SAN FRANCISCO, Jan. 23, 2018 /PRNewswire/ -- Audentes Therapeutics, Inc. (Nasdaq: BOLD), a clinical stage biotechnology company focused on developing and commercializing gene therapy products for patients living with serious, life-threatening rare diseases, announced today that it intends to offer $150.0 million of its common stock in an underwritten public offering. In addition, Audentes intends to grant the underwriters a 30-day option to purchase up to an additional $22.5 million of its common stock offered in the public offering at the public offering price less the underwriting discounts and commissions. All of the shares will be offered and sold by Audentes. The offering is subject to market and other conditions, and there can be no assurance as to whether or when the offering may be completed, or as to the actual size or terms of the offering.

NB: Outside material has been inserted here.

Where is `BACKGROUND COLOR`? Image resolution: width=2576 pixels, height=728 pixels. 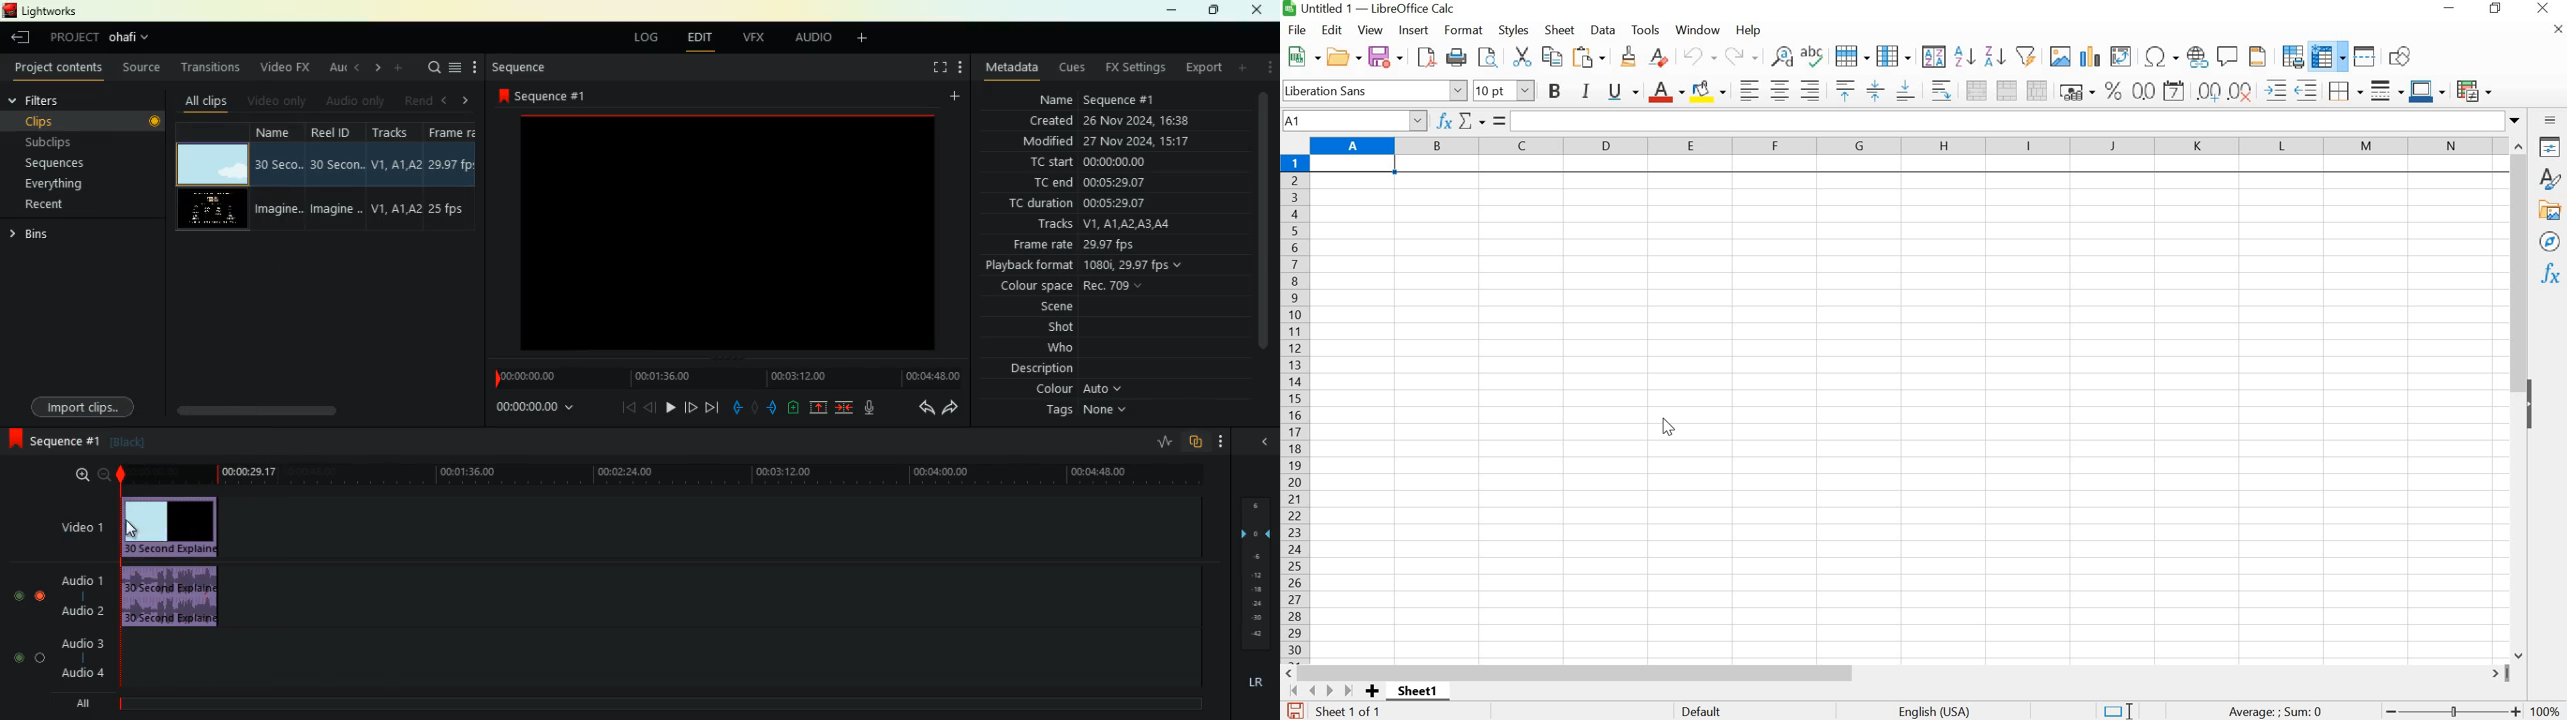
BACKGROUND COLOR is located at coordinates (1710, 90).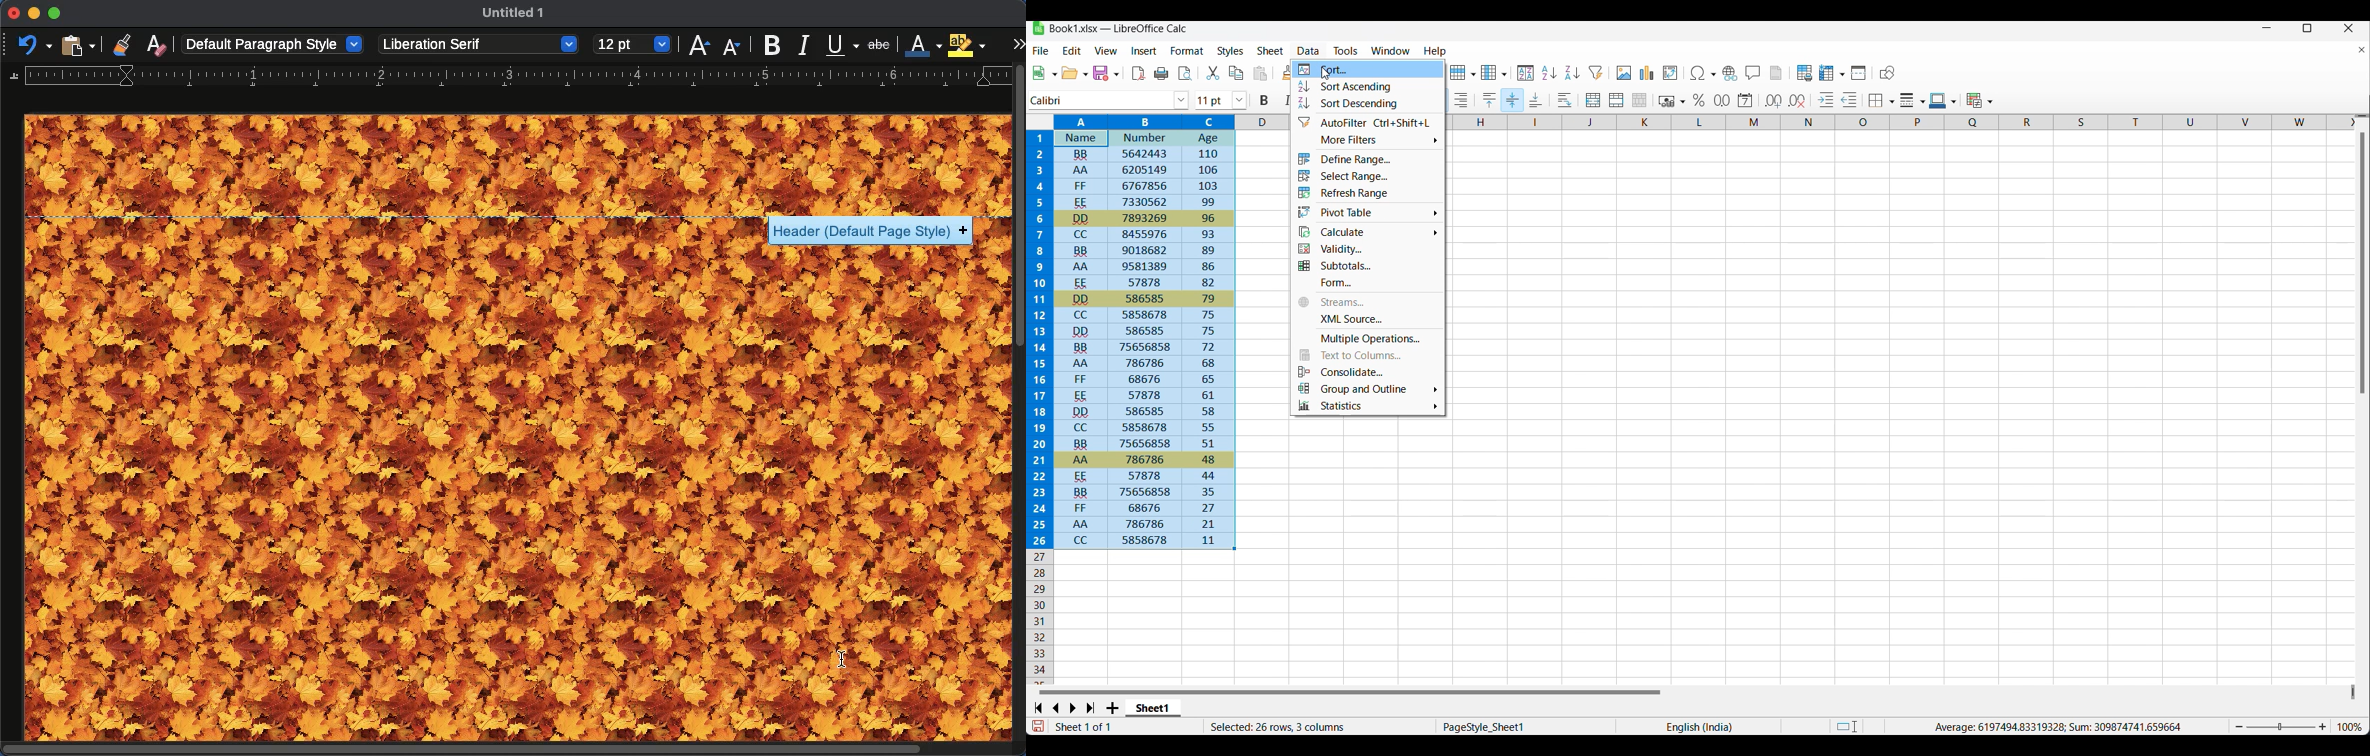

BofA Merrill Lynch, Cowen and Leerink Partners are acting as joint book-running managers for the offering. Wedbush PacGrow is acting as co-manager.
The public offering will be made pursuant to a shelf registration statement on Form S-3 that was filed by Audentes with the Securities and Exchange Commission ("SEC") on August 8, 2017 and declared effective by the SEC on August 23, 2017. A preliminary prospectus supplement relating to and describing the terms of the offering will be filed with the SEC and will be available on the SEC's website at www.sec.gov. A copy of the preliminary prospectus relating to the offering may be obtained from BofA Merrill Lynch, NC1-004-03-43, 200 North College Street, 3rd floor, Charlotte, NC 28255-0001, Attention: Prospectus Department or by email at [email protected]; Cowen and Company, LLC, c/o Broadridge Financial Services, Attention: Prospectus Department, 1155 Long Island Avenue, Edgewood, NY 11717 or by telephone at (631) 274-2806; or Leerink Partners LLC, Attention: Syndicate Department, One Federal Street, 37th Floor, Boston, MA 02110, or by email at [email protected], or by telephone at (800) 808-7525, ext. 6132.
This press release shall not constitute an offer to sell or the solicitation of an offer to buy, nor shall there be any sale of these securities in any state or jurisdiction in which such offer, solicitation, or sale would be unlawful prior to registration or qualification under the securities laws of any such state or jurisdiction.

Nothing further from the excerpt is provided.